It was a typical workless day for one small town resident in particular. Alex Westmore was a former college student now currently living in a southern small town. The frantic tic tacs of rapidly typing fingers filled job applications one cell at a time. With an exasperated sigh, Alex put his hands over his furrowed brow wondering what he was going to do. He was jobless, but it was apparent that no one wanted him. Sheer volumes of resumes were being pumped out in the age of covid nineteen only to fall off the printer with an audible swish; carried by the metaphorical workforce conveyer belt that would drop the designated forms through the metaphorical workforce shredder.

Alex had been eyeing the more meager positions, because the amount of rejected applications was teaching him to lower his standards when searching for a job. He was at a point in his life where he simply needed a stepping stone, but that made him question why he had gone to college in the first place. He thought about his meager associate’s degree, and how he had barely been able to pass. The mocking memory of his past momentarily stunned him. Alex viciously shook his head in an attempt to stay productive without getting side tracked by the task at hand.

The sky had been pitch black for quite some time. Still, the time of day hardly mattered as Alex would follow the same schedule less routine of the previous day. Time slowed down in a town grey shift of eat, sleep, clean, and look for work. He closed himself in his room in hopes that his family wouldn’t bother him, but he knew they would. It would only be a matter of time until they would find some uncleaned corner of the house; which would open a window of opportunity to discuss his shortcomings on income. Alex was a normal boy following the path of the exhausting American dream.

Essentially, Alex knew he had a lot of current issues to deal with in life but he was fortunate. All of these life problems related to money in some way. If his family was disappointed in him then all he had to do was simply find a sustainable income large to let him move out. His freedom would bring the opportunity to hang out with people he could comfortably open up too, and that freedom would remove the hindrance of his close relatives and their embarrassingly stuffy attitudes. The step to his financial freedom would lead to a life undictated by the whims of his parents.

Alex’s eyes were drooping open and his fingers fell silent across the keyboard for several minutes. He could feel the pulse of the blood between his ears throb with every irritating tick of the clock. He longed for rest, but realized he would fail to achieve any as he fidgeted with the first of many empty coffee mugs he had that night. A faint bitter yet sweet taste remained in the back of Alex’s mouth. The clock would skip ahead occasionally as his fatigued mind tinkered between a revved up state of not being able to sleep, despite a longing for one.

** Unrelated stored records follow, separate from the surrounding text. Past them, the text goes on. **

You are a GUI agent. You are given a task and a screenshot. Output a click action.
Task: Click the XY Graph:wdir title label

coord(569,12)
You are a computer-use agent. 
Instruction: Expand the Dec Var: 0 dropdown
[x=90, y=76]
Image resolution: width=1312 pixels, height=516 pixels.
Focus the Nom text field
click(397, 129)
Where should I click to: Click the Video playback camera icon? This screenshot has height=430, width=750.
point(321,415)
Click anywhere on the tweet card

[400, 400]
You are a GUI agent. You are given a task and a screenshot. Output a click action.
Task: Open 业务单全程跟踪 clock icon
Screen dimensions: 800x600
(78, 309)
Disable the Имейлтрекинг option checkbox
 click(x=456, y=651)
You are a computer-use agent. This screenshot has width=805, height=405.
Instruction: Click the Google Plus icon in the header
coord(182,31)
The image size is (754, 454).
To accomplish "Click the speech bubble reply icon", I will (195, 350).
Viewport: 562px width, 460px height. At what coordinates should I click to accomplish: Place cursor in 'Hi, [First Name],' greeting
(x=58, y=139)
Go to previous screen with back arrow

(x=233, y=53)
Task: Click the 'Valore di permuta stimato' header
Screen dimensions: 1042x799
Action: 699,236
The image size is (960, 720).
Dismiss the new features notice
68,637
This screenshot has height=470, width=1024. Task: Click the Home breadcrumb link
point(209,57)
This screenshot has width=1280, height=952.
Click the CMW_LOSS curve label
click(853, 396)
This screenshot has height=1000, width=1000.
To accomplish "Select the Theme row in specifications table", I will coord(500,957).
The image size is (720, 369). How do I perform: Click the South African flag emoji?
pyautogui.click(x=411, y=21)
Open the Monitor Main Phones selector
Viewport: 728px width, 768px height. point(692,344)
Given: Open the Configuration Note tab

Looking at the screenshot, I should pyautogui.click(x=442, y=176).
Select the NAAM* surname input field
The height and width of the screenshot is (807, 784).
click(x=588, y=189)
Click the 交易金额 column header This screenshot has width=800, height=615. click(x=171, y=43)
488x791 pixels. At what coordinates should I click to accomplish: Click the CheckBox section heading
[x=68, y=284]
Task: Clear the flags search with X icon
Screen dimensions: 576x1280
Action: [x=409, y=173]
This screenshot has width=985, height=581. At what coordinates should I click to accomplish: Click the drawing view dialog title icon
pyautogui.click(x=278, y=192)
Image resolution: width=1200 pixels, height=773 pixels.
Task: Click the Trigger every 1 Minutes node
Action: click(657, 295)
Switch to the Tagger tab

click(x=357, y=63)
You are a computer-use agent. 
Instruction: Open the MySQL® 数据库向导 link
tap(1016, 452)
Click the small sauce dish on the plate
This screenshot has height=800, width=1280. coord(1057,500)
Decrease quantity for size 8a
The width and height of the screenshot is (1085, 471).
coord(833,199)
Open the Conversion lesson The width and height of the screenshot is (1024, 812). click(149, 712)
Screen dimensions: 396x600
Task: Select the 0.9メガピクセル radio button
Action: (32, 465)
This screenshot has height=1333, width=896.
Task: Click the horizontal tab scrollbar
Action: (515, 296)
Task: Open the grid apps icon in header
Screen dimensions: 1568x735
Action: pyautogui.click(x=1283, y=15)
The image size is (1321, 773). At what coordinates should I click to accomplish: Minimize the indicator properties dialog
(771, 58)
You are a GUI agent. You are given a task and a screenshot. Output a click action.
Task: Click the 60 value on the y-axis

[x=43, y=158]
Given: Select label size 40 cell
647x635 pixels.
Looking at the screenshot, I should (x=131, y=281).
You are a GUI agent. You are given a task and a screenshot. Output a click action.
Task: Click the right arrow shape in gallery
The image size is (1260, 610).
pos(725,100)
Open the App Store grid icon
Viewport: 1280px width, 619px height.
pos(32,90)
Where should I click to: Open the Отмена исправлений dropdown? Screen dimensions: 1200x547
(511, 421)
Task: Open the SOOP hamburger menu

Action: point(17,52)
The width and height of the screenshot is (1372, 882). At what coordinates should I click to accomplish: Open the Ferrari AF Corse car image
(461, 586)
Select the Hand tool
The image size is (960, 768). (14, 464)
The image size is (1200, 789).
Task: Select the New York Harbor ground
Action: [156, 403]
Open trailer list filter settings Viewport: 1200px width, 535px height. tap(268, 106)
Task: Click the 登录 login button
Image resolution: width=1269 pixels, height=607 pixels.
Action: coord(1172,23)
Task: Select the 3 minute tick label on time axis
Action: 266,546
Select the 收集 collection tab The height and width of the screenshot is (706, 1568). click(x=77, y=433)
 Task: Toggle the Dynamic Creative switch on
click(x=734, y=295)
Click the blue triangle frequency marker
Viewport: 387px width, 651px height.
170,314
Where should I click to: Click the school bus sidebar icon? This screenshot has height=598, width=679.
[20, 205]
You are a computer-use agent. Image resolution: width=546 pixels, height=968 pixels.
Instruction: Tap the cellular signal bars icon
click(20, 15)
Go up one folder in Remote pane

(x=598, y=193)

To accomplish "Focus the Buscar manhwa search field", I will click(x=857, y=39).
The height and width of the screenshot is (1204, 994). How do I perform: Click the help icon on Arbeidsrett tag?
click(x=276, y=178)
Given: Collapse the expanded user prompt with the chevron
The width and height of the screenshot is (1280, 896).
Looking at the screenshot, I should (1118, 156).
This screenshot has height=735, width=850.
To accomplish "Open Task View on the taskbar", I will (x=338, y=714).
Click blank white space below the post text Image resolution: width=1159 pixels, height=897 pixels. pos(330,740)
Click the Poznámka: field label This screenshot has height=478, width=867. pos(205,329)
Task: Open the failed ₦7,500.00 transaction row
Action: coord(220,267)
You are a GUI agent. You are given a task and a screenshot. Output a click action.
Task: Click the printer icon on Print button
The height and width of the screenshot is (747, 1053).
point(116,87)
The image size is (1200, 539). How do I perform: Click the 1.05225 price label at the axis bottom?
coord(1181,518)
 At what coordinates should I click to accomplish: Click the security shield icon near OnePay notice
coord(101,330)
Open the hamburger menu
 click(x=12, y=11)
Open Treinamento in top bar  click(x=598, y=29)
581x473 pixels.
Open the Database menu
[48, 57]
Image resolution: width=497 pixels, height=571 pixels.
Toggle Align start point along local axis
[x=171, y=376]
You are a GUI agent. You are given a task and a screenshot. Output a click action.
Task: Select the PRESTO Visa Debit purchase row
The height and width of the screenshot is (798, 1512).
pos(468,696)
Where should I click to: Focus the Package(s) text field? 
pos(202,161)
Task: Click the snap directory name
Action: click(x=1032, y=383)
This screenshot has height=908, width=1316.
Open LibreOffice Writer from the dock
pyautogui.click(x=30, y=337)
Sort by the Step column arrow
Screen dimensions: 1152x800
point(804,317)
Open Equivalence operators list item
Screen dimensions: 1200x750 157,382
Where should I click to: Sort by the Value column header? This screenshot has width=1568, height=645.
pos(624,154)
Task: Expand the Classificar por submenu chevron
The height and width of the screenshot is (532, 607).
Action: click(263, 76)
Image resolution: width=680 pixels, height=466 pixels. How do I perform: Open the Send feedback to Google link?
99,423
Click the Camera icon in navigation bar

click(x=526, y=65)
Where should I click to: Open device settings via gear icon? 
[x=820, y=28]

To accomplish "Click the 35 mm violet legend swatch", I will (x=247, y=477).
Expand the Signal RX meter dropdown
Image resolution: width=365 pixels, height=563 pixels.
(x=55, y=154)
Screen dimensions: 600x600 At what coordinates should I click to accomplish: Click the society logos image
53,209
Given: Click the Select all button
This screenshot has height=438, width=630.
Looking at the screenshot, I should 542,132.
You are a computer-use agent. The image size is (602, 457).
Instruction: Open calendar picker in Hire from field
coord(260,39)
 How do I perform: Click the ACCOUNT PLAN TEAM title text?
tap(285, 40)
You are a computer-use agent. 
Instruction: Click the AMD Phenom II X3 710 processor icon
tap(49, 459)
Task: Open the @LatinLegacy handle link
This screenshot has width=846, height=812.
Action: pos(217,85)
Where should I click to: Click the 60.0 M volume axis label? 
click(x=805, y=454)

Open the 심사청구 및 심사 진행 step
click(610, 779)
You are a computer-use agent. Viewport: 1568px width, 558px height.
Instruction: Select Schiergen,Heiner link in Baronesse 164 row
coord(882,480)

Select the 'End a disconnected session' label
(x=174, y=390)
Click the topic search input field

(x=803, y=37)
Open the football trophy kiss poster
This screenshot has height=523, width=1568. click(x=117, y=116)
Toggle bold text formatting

Alex took a step out of the house as a cold wind battered his face. The moonlight provided a faint outline of the path that would take him down the street. Fresh air steadied his pounding heart beat as he took deeper breaths. He clutched his arms tightly bringing his outer clothes closer to himself while the occasional passing car would momentarily blind him with its illuminating headlights. Alex walked a refreshingly lonesome path.

The long winding dirt road would lead to a small town eventually, but Alex didn’t intend to walk that far considering that the pavement was made for vehicles only. Other than the occasional streetlamp, his only company consisted of dense forest which blocked his right and left most routes. Moving forward, he eventually found an oasis of light sitting in the dark night. It was a neon sign boldly proclaiming “Convenience store ahead”. The bright blinking lights burned his retinas with an eye catching irritation. Alex paid the generic advertisement no mind and trudged onward.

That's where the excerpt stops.